I often came back with holes in my aircraft, but thankfully they were all in the wrong places. If the bullets had hit something vital, like my petrol tank or wing, then I would have had to abandon the aircraft. When it came to shooting, you would aim the whole aircraft at the target. If I was shooting at a Messerschmitt, for example, I didn’t want to kill the pilot; I wanted to finish off the machine. You knew your adversaries had girlfriends, mothers, fathers and brothers and were just like you. I was lucky to survive and as I’d completed a number of operational flights, I was awarded the Distinguished Flying Cross.
I was 24 when the war ended. The British government encouraged us to go back and I wanted to return home to my family. But by then Poland was under Russian domination and if you weren’t a communist it was too dangerous to go back. I could read between the lines of my father’s letters: “We miss you but stay where you are.” Not that he could actually say that, because all Polish mail was censored, but I knew to take his advice.

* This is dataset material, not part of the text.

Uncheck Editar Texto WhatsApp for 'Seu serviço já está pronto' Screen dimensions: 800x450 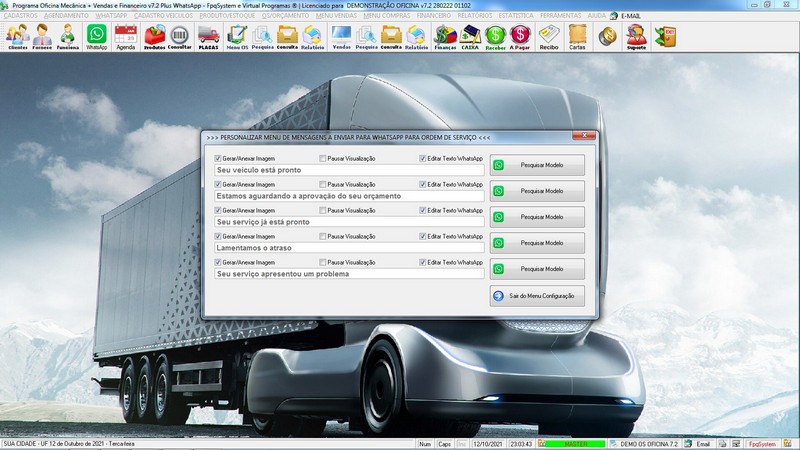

One pilot from my squadron who went back to be with his wife and child was imprisoned on trumped-up charges and then executed.

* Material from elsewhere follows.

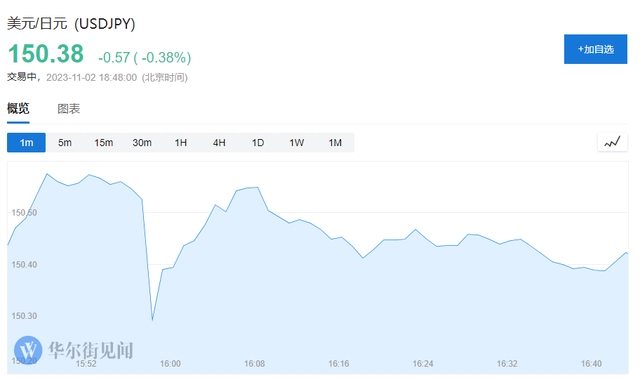Select the 1m timeframe
This screenshot has height=380, width=640.
[26, 143]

I understand why we were encouraged by the foreign secretary, Ernest Bevin, to go home after completing our service in 1945. It’s what any government would have done. Britons had been demobilised and they didn’t want Poles employed in place of them. I also understand why the British and the Americans didn’t oppose Stalin’s decision to take over Poland and turn it into a communist state – short of going to war, there was nothing they could have done.
But being excluded from the London Victory Parade, in June 1946, really hurt. By the end of the war, Polish servicemen fighting on the Allied side were tired and it felt as if our efforts had not been recognised: we Poles had had a total of 14 air force squadrons, were the fourth largest contingency and had lost more than 9,000 men. So it was beyond belief when Britain excluded Poles from the parade to which Allied forces were invited to celebrate victory.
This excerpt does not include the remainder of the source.